Convincing Saldanha and other Utah urbanites otherwise is the job of Robin Hutcheson, Salt Lake’s head of transportation, who as you might expect often uses public transit to get to work. “We’ve got to change the mind-set here,” Hutcheson says as we wait to catch the 209 bus on a recent weekday morning. That change looks daunting: cars have been the main way to get around Salt Lake and the Wasatch Front region since they replaced the horse and buggy. Fifteen years ago, no commuter rail linked Salt Lake with nearby Ogden or Provo. Light rail didn’t connect the growing neighborhoods within those cities. In 2007, Salt Lake’s bike-lane budget was $50,000.
The city’s come a long way since. About 1.2 million people live in the Salt Lake metropolitan area, 190,000 in the city core, and the population is expected to double by 2050, according to demographers. Figuring out how to get those residents to and from work without the highway gridlock typical of Western cities led civic leaders to embrace commuting alternatives normally found in cities 10 times larger.
Consider: That paltry bike budget has grown to $2 million as Salt Lake added a popular bike-share program. Four heavily trafficked streets have recently been redesigned with separate lanes for bikes and pedestrians, with two more coming this summer. Light rail and commuter rail, meanwhile, are booming. Since 2008, the state has laid 70 miles of track–under budget and two years ahead of schedule. TRAX ridership increased 7% last year, to more than 50,000 a day. The city is counting on a new pass that lets people ride any of the region’s light-rail, commuter-rail or streetcar lines for $30 a month to bolster the trend.
Salt Lake is well positioned to reboot its transit infrastructure, thanks in part to a historical relic: its streets are almost comically broad–132 ft. wide–and a typical block has an area of 10 acres. The vast tracts were part of a system designed by Joseph Smith called the Mormon Grid that allowed early residents to easily turn oxcarts, according to local legend. Planners have come to see these wide boulevards, once considered too treacherous for walkers and cyclists, as an asset because of how easily they can be redesigned for multiple forms of transportation.
The best example of the reimagined, multiuse boulevard is North Temple Street, connecting downtown to the airport. The main arterial, previously seven lanes, is now four. Light rail runs down the middle, bordered by traffic lanes and designated bike and pedestrian paths with illuminated signals warning cars to yield.
While city officials still expect growth in the suburbs, thanks to Utah’s high concentration of space-needy large families, they’re also seeing more people in their 20s and 30s as well as retirees moving to the city core. Says Salt Lake City Mayor Ralph Becker: “This is still very much a motorist-driven culture, but it’s changing, particularly with the millennial generation.”

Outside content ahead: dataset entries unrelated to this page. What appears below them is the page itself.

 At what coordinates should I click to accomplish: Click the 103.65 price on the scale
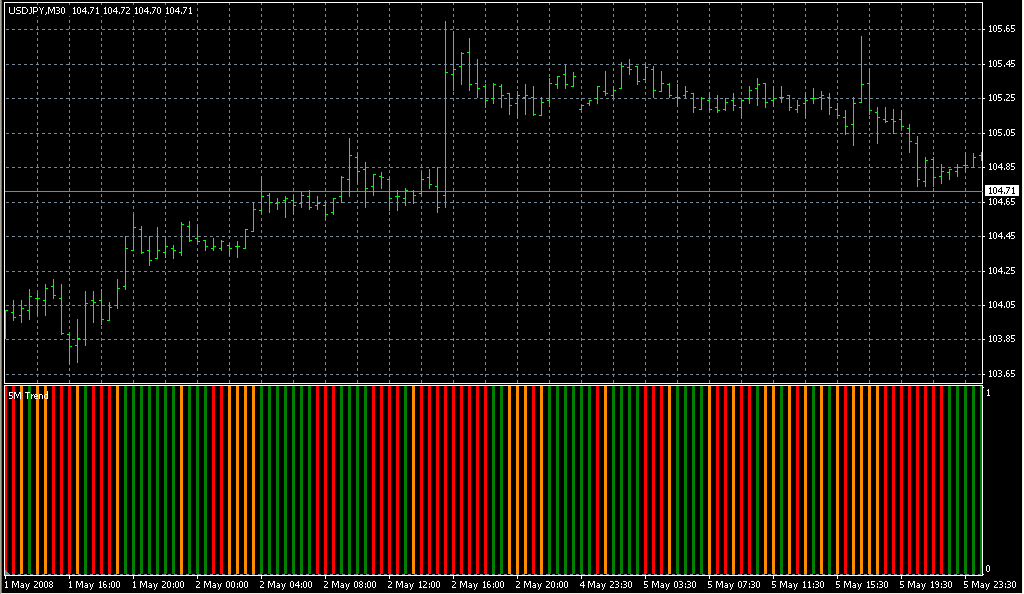[x=1002, y=374]

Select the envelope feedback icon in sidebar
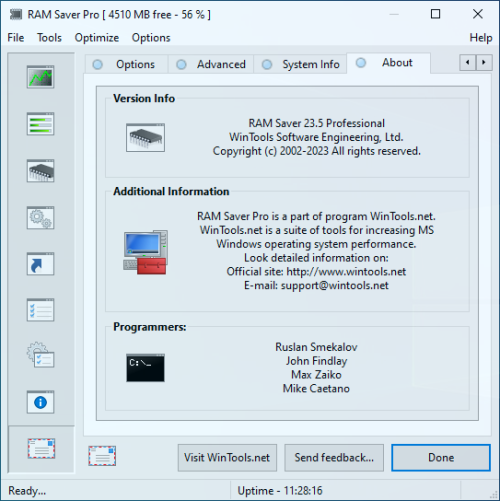pos(41,449)

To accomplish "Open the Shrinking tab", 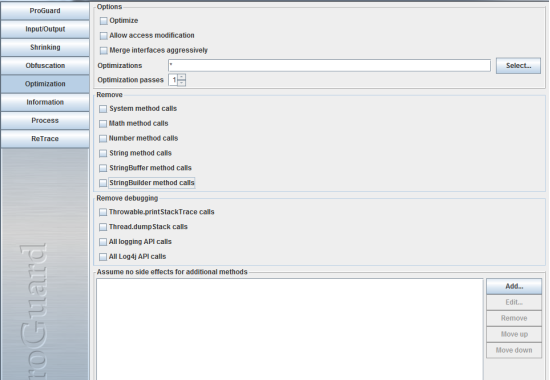I will [45, 47].
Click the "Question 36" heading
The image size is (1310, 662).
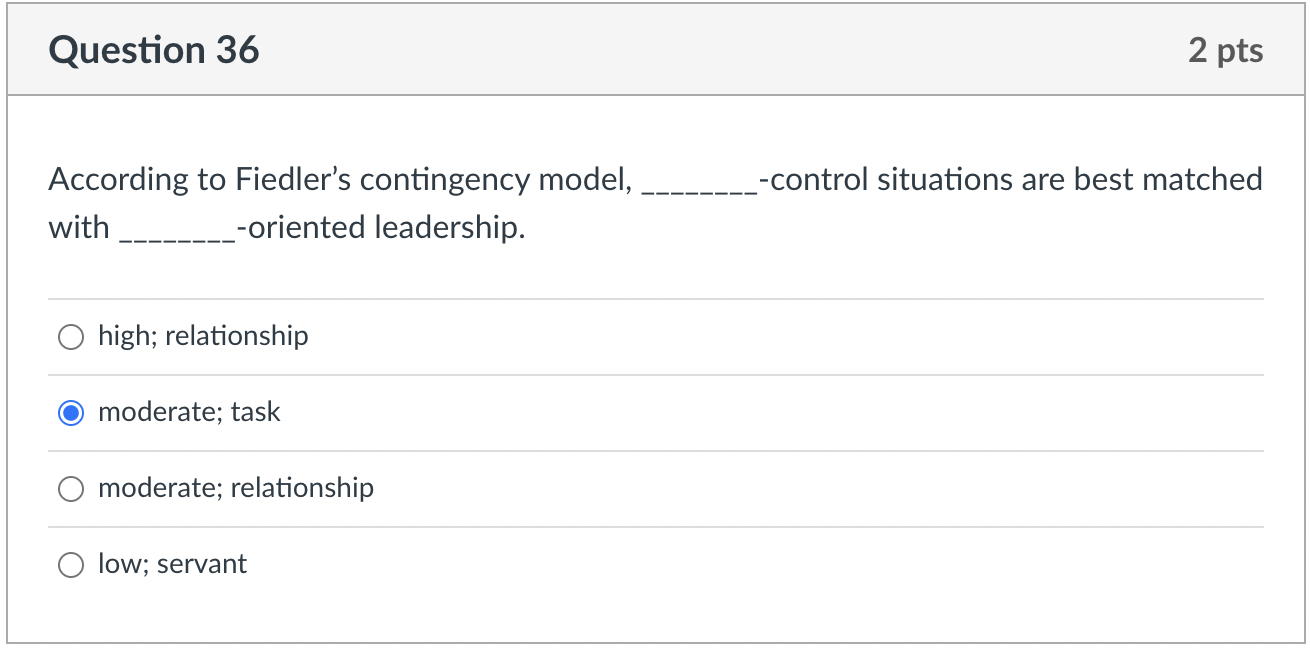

Nearly 80% of Utah’s population lives along the Wasatch Front, a 120-mile corridor from Ogden in the north to Provo in the south. The region now has 140 miles of commuter rail, with five lines added since December 2012. The hope is that expanded transit will concentrate growth in downtowns, keeping suburban sprawl from encroaching on the state’s prized rural and mountain areas. Some things, after all, are worth the drive.
“I don’t believe we need to get everyone out of their car,” Hutcheson says. “But we need to prepare for the sorts of shifts we’re seeing, so we’re being very aggressive. We have the funding, and we have a supportive mayor. Now’s the time.”